The result was unmistakable. I needed no teaching there, for I had had a long education in such matters.
It was gunpowder, and I laughed at myself for thinking that it was a kind of seed, though seed it really might be called—of destruction.
“Yes; it’s meant for some one else,” I thought, as I carefully refolded the black grains in their envelope, and took out the piece of steel again, to turn it over in my hands, and notice that one end was fairly sharp, while the other was broken, and showed the peculiar crystalline surface of a silvery grey peculiar to good steel.
“Why, it’s the point of a bayonet,” I said to myself; and then I sat thinking, regularly puzzled at the care taken to wrap up that bit of steel and the powder.
“What does it mean?” I said, or does it mean anything? “Some children playing at keeping shop, perhaps,” I said; “and when they were tired, they threw the packet in at the first window they saw. Just the things soldiers’ children would get hold of to play with.”
“But there are no children here,” I said to myself, as I began to grow more excited, and the more so I grew, the less able I was to make out that which later on appeared to be simplicity itself.
“The point of a bayonet in one, and some grains of powder in another,” I said to myself. “Oh, it must be the result of some children at play; they cannot possibly be meant for me;” and in disgust, I tossed the powder out of the window, and directly after, flung out the piece of steel with the result that, almost simultaneously, I heard what sounded like a grunt, and the jingling of the metal on the marble paving.
I ran to the window, and looked out from behind the hanging which I held before me, suspecting that I had inadvertently hit one of the bheesties. And so it proved, for I saw the man nearest to me stoop to pick up the piece of bayonet, and then nearly go down on his nose, for the water-skin shifted, and it was only by an effort that he recovered himself, and shook it back into its place on his loins.

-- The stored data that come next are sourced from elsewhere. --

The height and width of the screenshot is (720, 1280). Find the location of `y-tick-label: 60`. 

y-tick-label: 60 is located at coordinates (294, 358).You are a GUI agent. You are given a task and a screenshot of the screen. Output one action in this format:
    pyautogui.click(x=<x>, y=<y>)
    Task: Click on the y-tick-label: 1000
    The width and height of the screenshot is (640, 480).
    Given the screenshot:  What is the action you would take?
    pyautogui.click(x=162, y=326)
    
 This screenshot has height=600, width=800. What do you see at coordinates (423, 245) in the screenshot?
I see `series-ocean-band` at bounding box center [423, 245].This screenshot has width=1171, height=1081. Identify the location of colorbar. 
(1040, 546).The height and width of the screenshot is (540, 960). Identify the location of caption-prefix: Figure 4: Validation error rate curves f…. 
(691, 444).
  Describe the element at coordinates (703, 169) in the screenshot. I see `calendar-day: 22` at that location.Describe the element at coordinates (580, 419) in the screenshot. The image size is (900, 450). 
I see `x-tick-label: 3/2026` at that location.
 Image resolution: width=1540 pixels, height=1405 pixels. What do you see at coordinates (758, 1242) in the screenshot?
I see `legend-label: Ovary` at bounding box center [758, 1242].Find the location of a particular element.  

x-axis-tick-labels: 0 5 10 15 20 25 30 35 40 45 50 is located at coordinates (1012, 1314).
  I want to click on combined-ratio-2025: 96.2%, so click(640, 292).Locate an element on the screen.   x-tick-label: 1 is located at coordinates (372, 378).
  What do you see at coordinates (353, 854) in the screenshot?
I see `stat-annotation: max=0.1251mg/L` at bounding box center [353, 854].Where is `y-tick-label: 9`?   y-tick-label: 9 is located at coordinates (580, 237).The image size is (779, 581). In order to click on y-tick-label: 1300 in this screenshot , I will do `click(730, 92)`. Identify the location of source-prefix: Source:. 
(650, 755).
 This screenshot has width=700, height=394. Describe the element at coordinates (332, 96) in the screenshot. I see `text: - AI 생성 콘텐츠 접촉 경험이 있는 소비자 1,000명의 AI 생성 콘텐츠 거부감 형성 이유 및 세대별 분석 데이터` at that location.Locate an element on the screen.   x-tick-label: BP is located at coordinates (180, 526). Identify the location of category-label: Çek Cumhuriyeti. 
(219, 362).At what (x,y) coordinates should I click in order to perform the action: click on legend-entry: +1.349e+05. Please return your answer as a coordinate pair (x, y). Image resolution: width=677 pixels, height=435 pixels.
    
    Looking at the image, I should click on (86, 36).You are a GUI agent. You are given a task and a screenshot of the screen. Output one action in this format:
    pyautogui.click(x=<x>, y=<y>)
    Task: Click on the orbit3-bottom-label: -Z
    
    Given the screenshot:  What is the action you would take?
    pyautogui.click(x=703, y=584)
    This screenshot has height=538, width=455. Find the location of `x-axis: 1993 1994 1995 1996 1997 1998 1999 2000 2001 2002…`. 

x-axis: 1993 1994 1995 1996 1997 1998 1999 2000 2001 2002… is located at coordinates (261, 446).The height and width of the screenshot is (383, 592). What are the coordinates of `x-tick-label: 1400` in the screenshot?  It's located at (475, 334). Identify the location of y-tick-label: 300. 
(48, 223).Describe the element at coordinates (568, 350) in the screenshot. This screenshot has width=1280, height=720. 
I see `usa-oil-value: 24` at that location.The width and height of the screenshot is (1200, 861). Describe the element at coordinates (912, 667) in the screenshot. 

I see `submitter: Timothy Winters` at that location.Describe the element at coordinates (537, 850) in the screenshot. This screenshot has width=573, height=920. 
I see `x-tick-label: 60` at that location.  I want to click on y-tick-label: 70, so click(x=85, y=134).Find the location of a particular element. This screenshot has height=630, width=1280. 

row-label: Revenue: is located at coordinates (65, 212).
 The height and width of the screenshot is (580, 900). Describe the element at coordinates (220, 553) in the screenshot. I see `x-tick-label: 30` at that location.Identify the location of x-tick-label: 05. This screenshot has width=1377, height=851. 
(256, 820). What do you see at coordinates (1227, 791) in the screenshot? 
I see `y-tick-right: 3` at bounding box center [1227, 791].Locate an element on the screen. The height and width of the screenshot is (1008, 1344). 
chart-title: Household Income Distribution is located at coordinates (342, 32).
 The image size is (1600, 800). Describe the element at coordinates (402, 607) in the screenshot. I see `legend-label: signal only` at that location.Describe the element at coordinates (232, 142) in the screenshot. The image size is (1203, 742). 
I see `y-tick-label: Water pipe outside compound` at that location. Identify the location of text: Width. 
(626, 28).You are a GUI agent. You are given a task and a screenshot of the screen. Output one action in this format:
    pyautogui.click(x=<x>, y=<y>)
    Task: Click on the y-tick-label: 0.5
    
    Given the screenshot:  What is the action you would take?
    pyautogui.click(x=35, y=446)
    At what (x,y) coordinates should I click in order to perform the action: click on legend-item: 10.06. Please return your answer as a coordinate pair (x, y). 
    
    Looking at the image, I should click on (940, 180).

Just then the other water-bearer came up to him, and said something in a low tone—I could not hear what, for he and his companion conversed almost in whispers, as if overawed by the sanctity of the place in which they stood. But it was all evident enough, as I could make out by their gestures: the second bheestie asked the first what was the matter, and this man told him that some one had taken aim with a piece of steel, which he passed on, and struck him on the back. The second man examined the piece, passed it back, and evidently said, “Some one is having a game with you,” for he laughed, and they both looked up at the windows, as if to see who threw the piece.
Just then I saw a fierce-looking man come from the gateway, sword in hand; the two bheesties went on with their watering, and I heard him speaking angrily, and he gave force to his abuse by striking each man sharply with the flat of his sword. But the blows were harmless, for they fell on the water-skins, and, as soon as he had marched off, I saw the men look at each other and grin.